Rates of immune cell infiltration in patients with triple-negative breast cancer by molecular subtype.

• Main Authors: Kenichi Harano, Ying Wang, Bora Lim, Robert S Seitz, Stephan W Morris, Daniel B Bailey, David R Hout, Rachel L Skelton, Brian Z Ring, Hiroko Masuda, Arvind U K Rao, Steven Van Laere, Francois Bertucci, Wendy A Woodward, James M Reuben, Savitri Krishnamurthy, Naoto T Ueno
• Format: Article
• Language: English
• Published: Public Library of Science (PLoS) 2018-01-01
• Series: PLoS ONE
• Online Access: http://europepmc.org/articles/PMC6193579?pdf=render

In patients with triple-negative breast cancer (TNBC), tumor-infiltrating lymphocytes (TILs) are associated with improved survival. Lehmann et al. identified 4 molecular subtypes of TNBC [basal-like (BL) 1, BL2, mesenchymal (M), and luminal androgen receptor (LAR)], and an immunomodulatory (IM) gene expression signature indicates the presence of TILs and modifies these subtypes.

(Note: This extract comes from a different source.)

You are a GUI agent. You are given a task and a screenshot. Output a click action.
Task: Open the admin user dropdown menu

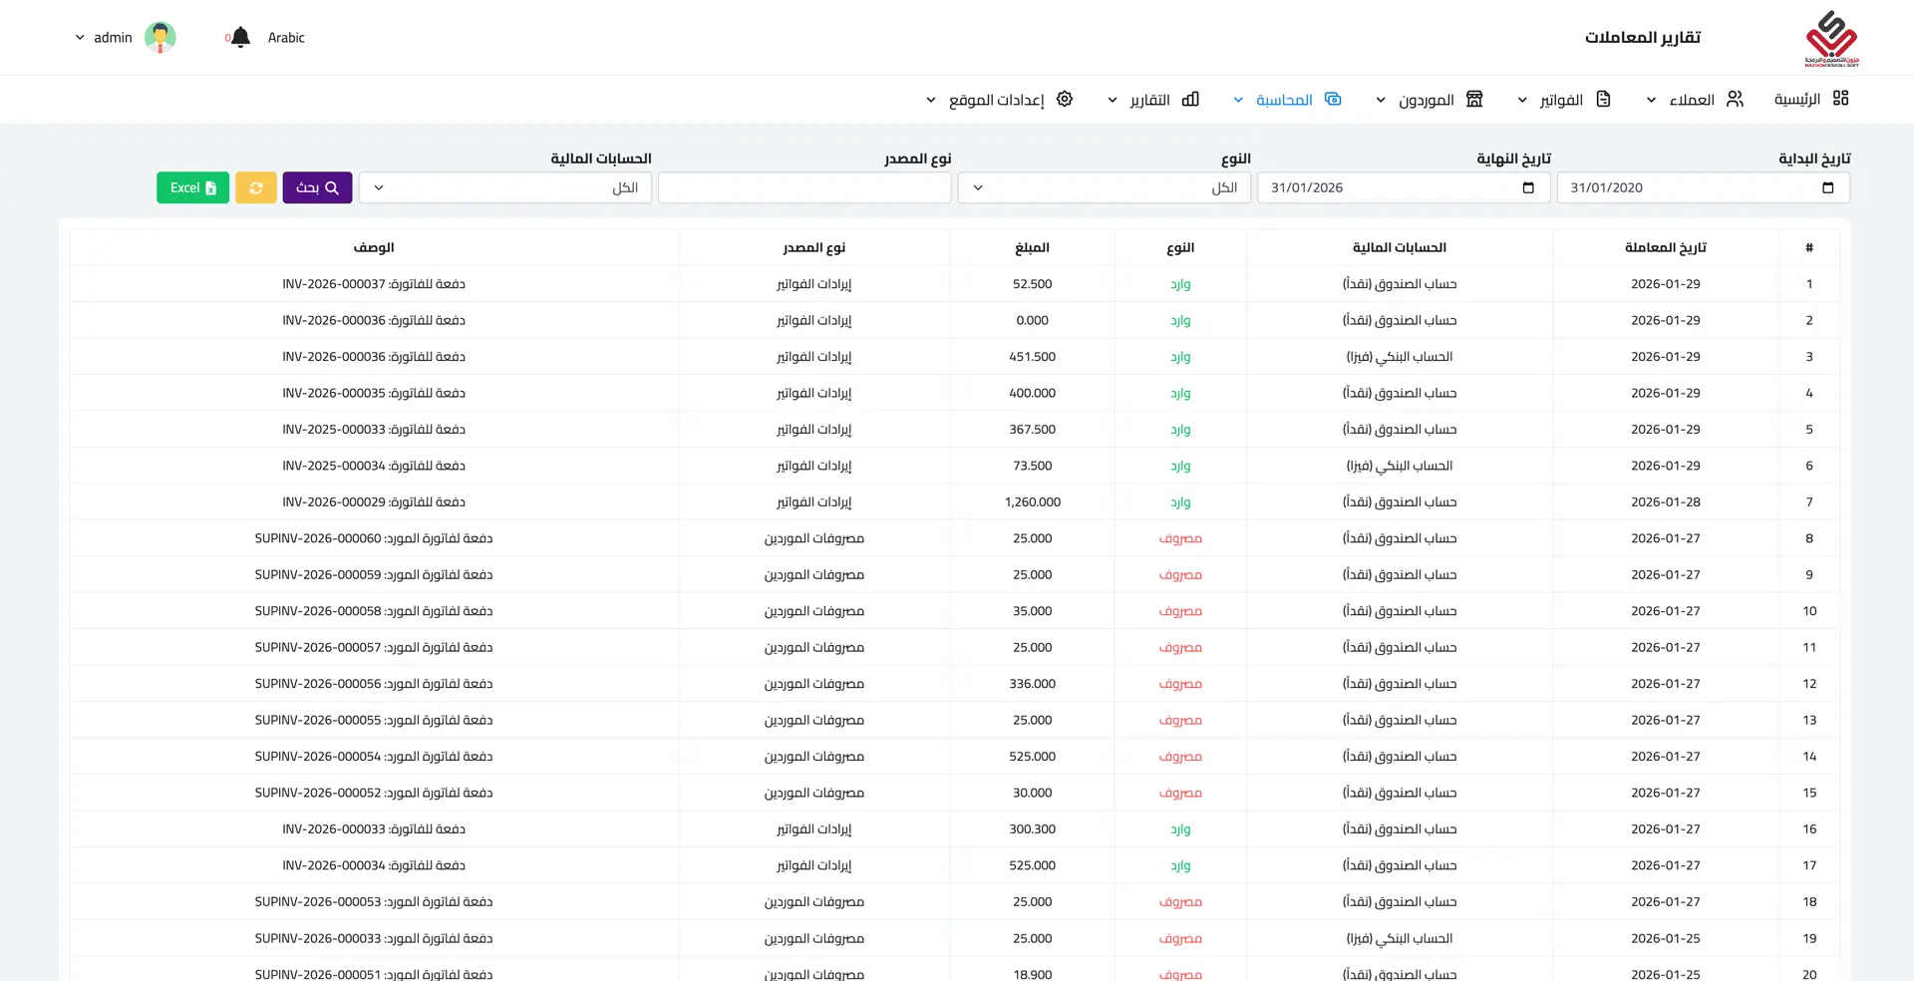point(104,38)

The association between TNBC subtype and TILs is not known. Also, the association between inflammatory breast cancer (IBC) and the presence of TILs is not known. Therefore, we studied the IM subtype distribution among different TNBC subtypes. We retrospectively analyzed patients with TNBC from the World IBC Consortium dataset. The molecular subtype and the IM signature [positive (IM+) or negative (IM-)] were analyzed. Fisher's exact test was used to analyze the distribution of positivity for the IM signature according to the TNBC molecular subtype and IBC status. There were 88 patients with TNBC in the dataset, and among them 39 patients (44%) had IBC and 49 (56%) had non-IBC. The frequency of IM+ cases differed by TNBC subtype (p = 0.001). The frequency of IM+ cases by subtype was as follows: BL1, 48% (14/29); BL2, 30% (3/10); LAR, 18% (3/17); and M, 0% (0/21) (in 11 patients, the subtype could not be determined). The frequency of IM+ cases did not differ between patients with IBC and non-IBC (23% and 33%, respectively; p = 0.35). In conclusion, the IM signature representing the underlying molecular correlate of TILs in the tumor may differ by TNBC subtype but not by IBC status.